Nesse sentido: "É pressuposto do crime que a pretensão do agente, pelo menos em tese, possa ser satisfeita pelo Judiciário, isto é, que exista alguma espécie de ação judicial apta a satisfazê-la. Assim, não haverá exercício arbitrário das próprias razões quando faltar interesse de agir (dívida prescrita, por exemplo) ou quando o pedido for, em tese, juridicamente impossível (matar alguém que matou seu filho). No último caso, obviamente o crime será o de homicídio. Nessas hipóteses, em que a pretensão não poderia sequer em tese ser satisfeita pelo Judiciário, não existe o crime do art. 345 porque não há desrespeito à administração da justiça. Em tais casos, dependendo da situação, poderá haver mero fato atípico ou outra espécie qualquer de infração penal." (GONÇALVES, Victor Eduardo Rios. Direito Penal esquematizado. Parte Especial. São Paulo: Saraiva, 2016, p. 1082).

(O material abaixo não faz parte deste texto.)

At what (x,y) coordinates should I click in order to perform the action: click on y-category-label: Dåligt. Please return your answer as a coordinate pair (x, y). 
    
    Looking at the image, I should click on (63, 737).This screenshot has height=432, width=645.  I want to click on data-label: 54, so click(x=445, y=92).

Esse foi o grande ponto que gerou debate neste processo: a prostituição pode ser considerada uma atividade lícita? Se o cliente da prostituta deixa de pagar pelo serviço praticado, ela poderá ingressar com ação judicial para cobrar essa quantia? Veja que esta resposta é muito importante porque, segundo a doutrina, só existe o crime do art. 345 se a pretensão exigida por conta própria poderia ter sido cobrada por meio do Poder Judiciário.

E então, o crédito de Madalena poderia, em tese, ter sido exigido por meio de ação de cobrança? SIM. Conforme explica Nucci: "Na órbita do Direito Civil, a prostituição deve ser reconhecida como um negócio como outro qualquer (...) O comércio sexual entre adultos envolve agentes capazes. Como já se deixou claro, reconhecida a atividade no rol das profissões do Ministério do Trabalho, o objeto é perfeitamente lícito, pois é um contrato sexual, mediante remuneração, entre agentes capazes. Seria o equivalente a um contrato de massagem, mediante remuneração, embora sem sexo.

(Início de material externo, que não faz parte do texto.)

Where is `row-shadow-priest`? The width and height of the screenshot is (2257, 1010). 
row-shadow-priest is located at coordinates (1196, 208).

Não há forma prescrita em lei para tal negócio, que pode ser verbal (...). Conclui o autor afirmando ser:"(...) perfeitamente viável que o trabalhador sexual, não tendo recebido pelos serviços sexuais combinados com o cliente, possa se valer da Justiça para exigir o pagamento. Ademais [e aqui a relevância da conclusão para o exame do caso concreto], evita-se o exercício arbitrário das próprias razões (crime previsto no art. 345 do CP) e termina-se com a sacralização da Justiça para apreciar somente casos que se considerem moralmente aceitáveis."(NUCCI, Guilherme de Souza, op. Cit., p. 190)" (NUCCI, Guilherme de Souza. Prostituição, lenocínio e tráfico de pessoas. 2ª ed, Rio de Janeiro: Forense, 2015, p. 190).

De acordo com o Código Brasileiro de Ocupações de 2002, regulamentado pela Portaria do Ministério do Trabalho n. 397, de 9 de outubro de 2002, os (ou as) profissionais do sexo são expressamente mencionados no item 5198 como uma categoria de profissionais, o que, conquanto ainda dependa de regulamentação quanto a direitos que eventualmente essas pessoas possam exercer, evidencia o reconhecimento, pelo Estado brasileiro, de que a atividade relacionada ao comércio sexual do próprio corpo não é ilícita e que, portanto, é passível de proteção jurídica. Desse modo, não se pode negar proteção jurídica àquelas (e àqueles) que oferecem serviços de cunho sexual em troca de remuneração, desde que, evidentemente, essa troca de interesses não envolva incapazes, menores de 18 anos e pessoas de algum modo vulneráveis e desde que o ato sexual seja decorrente de livre disposição da vontade dos participantes e não implique violência (não consentida) ou grave ameaça.

Ante o exposto, como a pretensão que foi cobrada pela ré "com suas próprias mãos" poderia ter sido exigida mediante ação judicial e como o seu dolo não era o de roubar, mas sim o de cobrar o cliente pelo serviço que ela prestou regularmente, tem-se que a prostituta considerava estar exercendo pretensão legítima, de sorte que deverá responder pelo crime do art. 345 do CP (e não por roubo).